Coast Guard, community honor Medal of Honor recipient Douglas A. Munro in Cle Elum, Wash.

Members of the Coast Guard Combat Veterans Association, Chief Warrant Officers Association, Chief Petty Officers Association, Coast Guard Cutter Midgett, and the Coast Guard Enlisted Association present wreaths on the grave of Signalman 1st Class Douglas A. Munro during a memorial ceremony held in his honor at Laurel Hills Memorial Cemetery in Cle Elum, Wash., Sept. 25, 2015. Munro was a native of Cle Elum, and served in Port Angeles, Wash., before deploying during WWII. (U.S. Coast Guard photo by Petty Officer 3rd Class Katelyn Shearer)

Members of the Coast Guard Combat Veterans Association, Chief Warrant Officers Association, Chief Petty Officers Association, Coast Guard Cutter Midgett, and the Coast Guard Enlisted Association present wreaths on the grave of Signalman 1st Class Douglas A. Munro during a memorial ceremony held in his honor at Laurel Hills Memorial Cemetery in Cle Elum, Wash., Sept. 25, 2015.  (U.S. Coast Guard photo by Petty Officer 3rd Class Katelyn Shearer)

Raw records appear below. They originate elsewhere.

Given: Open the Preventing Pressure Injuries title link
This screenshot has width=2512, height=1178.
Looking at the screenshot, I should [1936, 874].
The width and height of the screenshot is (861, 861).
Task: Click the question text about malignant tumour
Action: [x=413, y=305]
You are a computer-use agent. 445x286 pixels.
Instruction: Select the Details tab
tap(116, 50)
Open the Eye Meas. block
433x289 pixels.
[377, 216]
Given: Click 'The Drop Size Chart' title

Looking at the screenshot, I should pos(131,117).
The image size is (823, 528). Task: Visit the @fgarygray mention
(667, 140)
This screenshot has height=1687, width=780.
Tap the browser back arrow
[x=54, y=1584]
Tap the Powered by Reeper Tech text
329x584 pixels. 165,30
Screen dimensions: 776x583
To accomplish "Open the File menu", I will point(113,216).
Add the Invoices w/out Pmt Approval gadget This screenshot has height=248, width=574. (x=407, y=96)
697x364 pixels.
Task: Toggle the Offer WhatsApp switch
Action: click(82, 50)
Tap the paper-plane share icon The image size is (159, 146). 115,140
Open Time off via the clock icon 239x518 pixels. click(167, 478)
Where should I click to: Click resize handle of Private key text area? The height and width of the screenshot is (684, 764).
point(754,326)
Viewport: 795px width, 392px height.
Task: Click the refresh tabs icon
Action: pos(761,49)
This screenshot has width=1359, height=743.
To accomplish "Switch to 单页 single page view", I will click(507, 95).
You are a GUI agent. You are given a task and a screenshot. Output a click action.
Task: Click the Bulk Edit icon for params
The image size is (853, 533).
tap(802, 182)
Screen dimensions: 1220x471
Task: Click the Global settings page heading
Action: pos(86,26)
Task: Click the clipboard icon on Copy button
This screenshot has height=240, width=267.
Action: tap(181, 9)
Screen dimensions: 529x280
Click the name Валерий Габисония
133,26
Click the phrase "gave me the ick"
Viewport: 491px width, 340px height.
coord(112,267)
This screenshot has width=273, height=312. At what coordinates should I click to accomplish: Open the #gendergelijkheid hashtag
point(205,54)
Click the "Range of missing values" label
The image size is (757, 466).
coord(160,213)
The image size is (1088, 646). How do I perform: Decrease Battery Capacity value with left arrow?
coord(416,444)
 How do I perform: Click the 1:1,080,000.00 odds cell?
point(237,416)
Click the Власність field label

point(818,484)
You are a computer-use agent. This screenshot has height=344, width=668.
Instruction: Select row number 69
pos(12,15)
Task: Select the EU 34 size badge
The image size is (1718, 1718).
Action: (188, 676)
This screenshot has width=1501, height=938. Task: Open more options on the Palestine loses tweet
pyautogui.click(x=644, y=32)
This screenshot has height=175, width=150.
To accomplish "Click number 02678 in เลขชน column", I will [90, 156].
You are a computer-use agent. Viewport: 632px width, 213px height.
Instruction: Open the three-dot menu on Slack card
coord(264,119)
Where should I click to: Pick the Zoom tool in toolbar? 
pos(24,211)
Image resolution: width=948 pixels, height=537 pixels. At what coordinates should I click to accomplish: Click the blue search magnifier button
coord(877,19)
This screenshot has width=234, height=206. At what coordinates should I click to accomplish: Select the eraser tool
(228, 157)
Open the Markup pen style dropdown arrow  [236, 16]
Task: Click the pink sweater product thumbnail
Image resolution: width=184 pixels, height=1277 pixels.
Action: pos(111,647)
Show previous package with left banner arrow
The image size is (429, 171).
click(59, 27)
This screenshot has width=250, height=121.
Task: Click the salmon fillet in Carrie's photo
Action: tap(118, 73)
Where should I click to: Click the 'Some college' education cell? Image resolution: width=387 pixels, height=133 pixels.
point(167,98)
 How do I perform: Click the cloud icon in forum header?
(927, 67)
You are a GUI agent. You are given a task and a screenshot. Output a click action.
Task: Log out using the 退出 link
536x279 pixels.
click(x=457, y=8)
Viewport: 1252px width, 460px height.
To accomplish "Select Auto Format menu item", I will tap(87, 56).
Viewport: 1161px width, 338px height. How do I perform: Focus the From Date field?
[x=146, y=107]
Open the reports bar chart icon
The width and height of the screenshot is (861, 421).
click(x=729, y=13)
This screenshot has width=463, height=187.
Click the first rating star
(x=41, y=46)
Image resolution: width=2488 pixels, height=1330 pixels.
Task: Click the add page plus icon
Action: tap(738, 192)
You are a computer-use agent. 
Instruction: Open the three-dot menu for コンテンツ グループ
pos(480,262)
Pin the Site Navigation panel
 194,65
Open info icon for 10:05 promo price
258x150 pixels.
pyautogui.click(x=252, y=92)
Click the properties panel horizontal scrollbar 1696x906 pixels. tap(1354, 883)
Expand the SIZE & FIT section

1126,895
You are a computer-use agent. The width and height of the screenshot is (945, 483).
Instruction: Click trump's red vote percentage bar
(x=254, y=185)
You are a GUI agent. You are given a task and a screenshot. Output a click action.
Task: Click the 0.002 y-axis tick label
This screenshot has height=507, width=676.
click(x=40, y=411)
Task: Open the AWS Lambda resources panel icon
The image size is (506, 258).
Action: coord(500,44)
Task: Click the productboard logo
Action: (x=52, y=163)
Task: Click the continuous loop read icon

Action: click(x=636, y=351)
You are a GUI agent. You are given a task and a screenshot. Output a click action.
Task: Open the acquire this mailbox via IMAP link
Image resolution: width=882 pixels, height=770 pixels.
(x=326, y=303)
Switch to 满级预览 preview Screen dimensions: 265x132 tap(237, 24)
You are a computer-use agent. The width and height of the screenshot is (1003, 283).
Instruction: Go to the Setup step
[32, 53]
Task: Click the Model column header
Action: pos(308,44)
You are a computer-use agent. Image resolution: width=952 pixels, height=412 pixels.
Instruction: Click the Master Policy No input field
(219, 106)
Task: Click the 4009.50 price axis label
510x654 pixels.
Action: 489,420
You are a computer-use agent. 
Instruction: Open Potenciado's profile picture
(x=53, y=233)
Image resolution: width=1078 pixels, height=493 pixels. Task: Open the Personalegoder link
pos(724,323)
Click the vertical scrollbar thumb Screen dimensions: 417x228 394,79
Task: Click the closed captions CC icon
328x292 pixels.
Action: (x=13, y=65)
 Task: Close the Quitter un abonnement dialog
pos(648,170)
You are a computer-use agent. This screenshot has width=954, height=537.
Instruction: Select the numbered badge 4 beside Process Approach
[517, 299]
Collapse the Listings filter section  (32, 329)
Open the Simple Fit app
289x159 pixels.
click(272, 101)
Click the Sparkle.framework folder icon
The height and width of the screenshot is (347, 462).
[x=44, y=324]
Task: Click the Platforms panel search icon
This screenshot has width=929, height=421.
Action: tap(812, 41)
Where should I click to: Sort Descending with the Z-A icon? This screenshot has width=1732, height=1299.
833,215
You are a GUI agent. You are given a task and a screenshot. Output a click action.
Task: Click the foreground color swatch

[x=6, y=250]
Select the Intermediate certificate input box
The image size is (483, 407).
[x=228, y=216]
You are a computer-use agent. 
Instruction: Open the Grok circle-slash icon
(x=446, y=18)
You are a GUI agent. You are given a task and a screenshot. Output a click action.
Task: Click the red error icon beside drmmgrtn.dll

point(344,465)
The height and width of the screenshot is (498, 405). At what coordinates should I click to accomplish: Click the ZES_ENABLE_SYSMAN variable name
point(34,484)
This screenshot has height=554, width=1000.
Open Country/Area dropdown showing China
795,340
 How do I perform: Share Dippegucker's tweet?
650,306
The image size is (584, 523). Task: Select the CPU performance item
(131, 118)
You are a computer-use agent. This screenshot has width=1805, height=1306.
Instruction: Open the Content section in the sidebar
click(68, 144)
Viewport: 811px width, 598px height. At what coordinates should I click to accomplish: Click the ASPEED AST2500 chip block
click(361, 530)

SEATTLE — More than 200 Coast Guardsmen, Marines, Coast Guard retirees, family members and City of Cle Elum residents recognized the 73rd anniversary of the death of Signalman 1st Class Douglas Albert Munro – the Coast Guard’s lone Medal of Honor recipient, during a memorial ceremony, Friday, at Laurel Hill Memorial Cemetery in Cle Elum.

Rear Adm. Richard Gromlich, commander of the 13th Coast Guard District, addressed the crowd, which included Cmdr. Doug Sheehan, U.S. Coast Guard, retired, and nephew of Munro; Chris Sheehan, nephew of Munro; Master Chief Phillip Smith, retired, 2nd Master Chief Petty Officer of the Coast Guard; Master Chief Michael Leavitt, retired, 11th Master Chief Petty Officer of the Coast Guard; and Master Chief Lani Cale-Jones, Deputy Master Chief Petty Officer of the Coast Guard.

“Where do people like Douglas Munro come from?” said Gromlich. “They come from Cle Elum. They come from small towns and big cities across this great country. We have a long history of men and women willing to navigate unsafe and stormy seas that drive others to safe harbor. Douglas Munro defines us.”

Munro, a Cle Elum native, received the Medal of Honor for extraordinary heroism and conspicuous gallantry in action above and beyond the call of duty as officer-in-charge of a group of Higgins boats, engaged in the evacuation of a battalion of nearly 500 Marines trapped by enemy Japanese forces at Point Cruz, Guadalcanal, on September 27, 1942.

When the perilous task of evacuation was nearly completed, Munro was killed by enemy fire. His crew, two of whom were wounded, carried on until the last boat had loaded and cleared the beach.

Munro’s final words were “Did they get off?”

Additional distinguished guests included Charles Glondo, mayor of the city of Cle Elum; James Devere, mayor of the city of South Cle Elum; Geoffe Scherer, mayor of the city of Roslyn; and members of the Veterans of Foreign Wars Douglas Munro Post 1373.